Measuring instruments such as ammeters and voltmeters need to be checked periodically against known standards.
Systematic errors can also be detected by measuring already known quantities. For example, a spectrometer fitted with a diffraction grating may be checked by using it to measure the wavelength of the D-lines of the sodium electromagnetic spectrum
which are at 600 nm and 589.6 nm. The measurements may be used to
determine the number of lines per millimetre of the diffraction grating,
which can then be used to measure the wavelength of any other spectral
line.
Constant systematic errors are very difficult to deal with as
their effects are only observable if they can be removed. Such errors
cannot be removed by repeating measurements or averaging large numbers
of results. A common method to remove systematic error is through calibration of the measurement instrument.
Sources of random error
The
random or stochastic error in a measurement is the error that is random
from one measurement to the next. Stochastic errors tend to be normally distributed when the stochastic error is the sum of many independent random errors because of the central limit theorem. Stochastic errors added to a regression equation account for the variation in Y that cannot be explained by the included Xs.
Surveys
The term "Observational error" is also sometimes used to refer to response errors and some other types of non-sampling error.
In survey-type situations, these errors can be mistakes in the
collection of data, including both the incorrect recording of a response
and the correct recording of a respondent's inaccurate response. These
sources of non-sampling error are discussed in Salant and Dillman (1994)

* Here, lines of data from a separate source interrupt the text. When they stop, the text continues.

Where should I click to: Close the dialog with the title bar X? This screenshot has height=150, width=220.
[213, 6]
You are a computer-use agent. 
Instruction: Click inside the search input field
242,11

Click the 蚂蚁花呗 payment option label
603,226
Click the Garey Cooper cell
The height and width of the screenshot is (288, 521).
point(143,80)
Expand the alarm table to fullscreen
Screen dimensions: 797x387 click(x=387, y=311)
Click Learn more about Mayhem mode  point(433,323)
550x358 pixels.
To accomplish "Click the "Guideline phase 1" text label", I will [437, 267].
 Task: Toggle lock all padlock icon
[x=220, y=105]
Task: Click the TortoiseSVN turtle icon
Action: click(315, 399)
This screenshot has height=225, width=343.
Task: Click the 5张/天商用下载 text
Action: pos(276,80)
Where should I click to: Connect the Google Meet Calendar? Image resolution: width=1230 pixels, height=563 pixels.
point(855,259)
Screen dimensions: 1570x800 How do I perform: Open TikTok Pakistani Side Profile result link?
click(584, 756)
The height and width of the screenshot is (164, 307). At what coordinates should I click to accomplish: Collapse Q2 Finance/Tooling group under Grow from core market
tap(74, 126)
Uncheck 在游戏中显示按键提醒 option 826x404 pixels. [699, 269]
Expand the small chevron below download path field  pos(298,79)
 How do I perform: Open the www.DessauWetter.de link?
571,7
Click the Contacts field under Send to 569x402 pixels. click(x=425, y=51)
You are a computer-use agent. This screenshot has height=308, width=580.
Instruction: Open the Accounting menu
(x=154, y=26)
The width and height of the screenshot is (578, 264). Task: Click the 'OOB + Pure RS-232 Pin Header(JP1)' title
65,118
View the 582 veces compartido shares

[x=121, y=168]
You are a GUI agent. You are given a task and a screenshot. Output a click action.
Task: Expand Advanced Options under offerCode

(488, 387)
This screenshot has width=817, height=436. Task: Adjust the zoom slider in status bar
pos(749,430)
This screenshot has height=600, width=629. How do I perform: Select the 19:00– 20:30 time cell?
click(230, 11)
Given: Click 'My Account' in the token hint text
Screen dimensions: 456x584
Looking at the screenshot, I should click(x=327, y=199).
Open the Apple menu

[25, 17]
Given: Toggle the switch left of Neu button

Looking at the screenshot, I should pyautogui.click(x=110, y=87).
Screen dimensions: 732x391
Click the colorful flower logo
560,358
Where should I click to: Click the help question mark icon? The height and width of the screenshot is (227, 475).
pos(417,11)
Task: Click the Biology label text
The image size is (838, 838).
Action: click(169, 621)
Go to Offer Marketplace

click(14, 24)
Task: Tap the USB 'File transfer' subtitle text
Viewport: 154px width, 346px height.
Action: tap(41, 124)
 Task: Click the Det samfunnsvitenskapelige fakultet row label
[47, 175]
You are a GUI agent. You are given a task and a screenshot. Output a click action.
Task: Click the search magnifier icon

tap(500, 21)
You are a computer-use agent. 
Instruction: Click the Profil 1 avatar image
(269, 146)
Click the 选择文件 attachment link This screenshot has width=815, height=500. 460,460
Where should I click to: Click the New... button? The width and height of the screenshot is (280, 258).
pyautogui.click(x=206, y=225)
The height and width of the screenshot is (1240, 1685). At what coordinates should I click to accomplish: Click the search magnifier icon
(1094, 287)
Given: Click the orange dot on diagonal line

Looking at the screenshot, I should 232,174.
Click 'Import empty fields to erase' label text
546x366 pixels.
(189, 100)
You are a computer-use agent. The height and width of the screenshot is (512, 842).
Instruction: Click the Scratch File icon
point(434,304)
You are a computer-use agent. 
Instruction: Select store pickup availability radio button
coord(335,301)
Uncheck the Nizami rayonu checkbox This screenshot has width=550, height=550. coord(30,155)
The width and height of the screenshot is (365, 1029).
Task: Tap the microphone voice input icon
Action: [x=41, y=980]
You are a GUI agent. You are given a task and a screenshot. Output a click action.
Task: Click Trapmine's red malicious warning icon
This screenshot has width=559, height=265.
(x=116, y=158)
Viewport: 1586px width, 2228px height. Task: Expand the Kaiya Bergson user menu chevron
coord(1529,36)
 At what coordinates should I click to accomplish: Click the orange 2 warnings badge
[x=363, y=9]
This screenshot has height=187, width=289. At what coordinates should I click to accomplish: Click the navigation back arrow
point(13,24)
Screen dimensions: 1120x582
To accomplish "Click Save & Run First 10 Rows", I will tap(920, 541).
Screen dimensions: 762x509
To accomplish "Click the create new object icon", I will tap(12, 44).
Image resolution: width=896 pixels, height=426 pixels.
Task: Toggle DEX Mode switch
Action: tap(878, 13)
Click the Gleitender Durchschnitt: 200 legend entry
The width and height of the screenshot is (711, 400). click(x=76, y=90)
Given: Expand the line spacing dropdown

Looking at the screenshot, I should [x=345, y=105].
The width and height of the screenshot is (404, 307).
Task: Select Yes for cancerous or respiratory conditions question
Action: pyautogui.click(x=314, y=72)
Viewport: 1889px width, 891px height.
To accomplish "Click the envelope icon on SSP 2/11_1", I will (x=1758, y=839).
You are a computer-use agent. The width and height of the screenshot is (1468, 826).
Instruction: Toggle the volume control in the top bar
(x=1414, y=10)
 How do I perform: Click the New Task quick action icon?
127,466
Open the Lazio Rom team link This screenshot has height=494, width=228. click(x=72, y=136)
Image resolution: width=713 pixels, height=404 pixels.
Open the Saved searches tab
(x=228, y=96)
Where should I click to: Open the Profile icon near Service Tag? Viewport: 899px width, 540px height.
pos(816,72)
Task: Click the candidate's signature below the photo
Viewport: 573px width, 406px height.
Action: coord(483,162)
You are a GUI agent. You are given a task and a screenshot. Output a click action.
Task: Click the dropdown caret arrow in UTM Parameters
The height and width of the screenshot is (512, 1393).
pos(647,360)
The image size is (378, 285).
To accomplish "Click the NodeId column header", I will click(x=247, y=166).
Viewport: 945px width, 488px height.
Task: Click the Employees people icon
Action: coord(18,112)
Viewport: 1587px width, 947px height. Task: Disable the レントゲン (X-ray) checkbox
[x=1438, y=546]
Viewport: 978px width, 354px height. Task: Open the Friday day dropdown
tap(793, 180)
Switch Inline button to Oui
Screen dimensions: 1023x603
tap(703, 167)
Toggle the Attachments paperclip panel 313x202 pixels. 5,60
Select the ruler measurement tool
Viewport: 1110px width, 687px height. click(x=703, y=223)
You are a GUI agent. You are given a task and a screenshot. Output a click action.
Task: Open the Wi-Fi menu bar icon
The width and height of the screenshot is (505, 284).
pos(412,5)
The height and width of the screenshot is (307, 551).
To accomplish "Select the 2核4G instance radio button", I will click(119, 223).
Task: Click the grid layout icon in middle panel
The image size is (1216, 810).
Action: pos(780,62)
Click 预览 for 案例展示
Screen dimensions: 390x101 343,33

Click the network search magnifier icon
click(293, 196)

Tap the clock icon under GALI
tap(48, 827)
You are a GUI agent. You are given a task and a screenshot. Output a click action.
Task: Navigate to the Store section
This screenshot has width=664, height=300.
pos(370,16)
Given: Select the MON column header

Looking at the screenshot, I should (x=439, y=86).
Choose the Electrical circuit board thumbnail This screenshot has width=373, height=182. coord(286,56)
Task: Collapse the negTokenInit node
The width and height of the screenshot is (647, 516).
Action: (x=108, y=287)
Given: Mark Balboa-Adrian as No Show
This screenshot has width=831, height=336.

and Bland and Altman (1996).
These errors can be random or systematic. Random errors are
caused by unintended mistakes by respondents, interviewers and/or
coders. Systematic error can occur if there is a systematic reaction of
the respondents to the method used to formulate the survey question.
Thus, the exact formulation of a survey question is crucial, since it
affects the level of measurement error.
Different tools are available for the researchers to help them decide
about this exact formulation of their questions, for instance estimating
the quality of a question using MTMM experiments or predicting this quality using the Survey Quality Predictor software (SQP). This information about the quality can also be used in order to correct for measurement error.
Effect on regression analysis
If the dependent variable in a regression is measured with error, regression analysis and associated hypothesis testing are unaffected, except that the R2 will be lower than it would be with perfect measurement.
However, if one or more independent variables is measured with error, then the regression coefficients and standard hypothesis tests are invalid.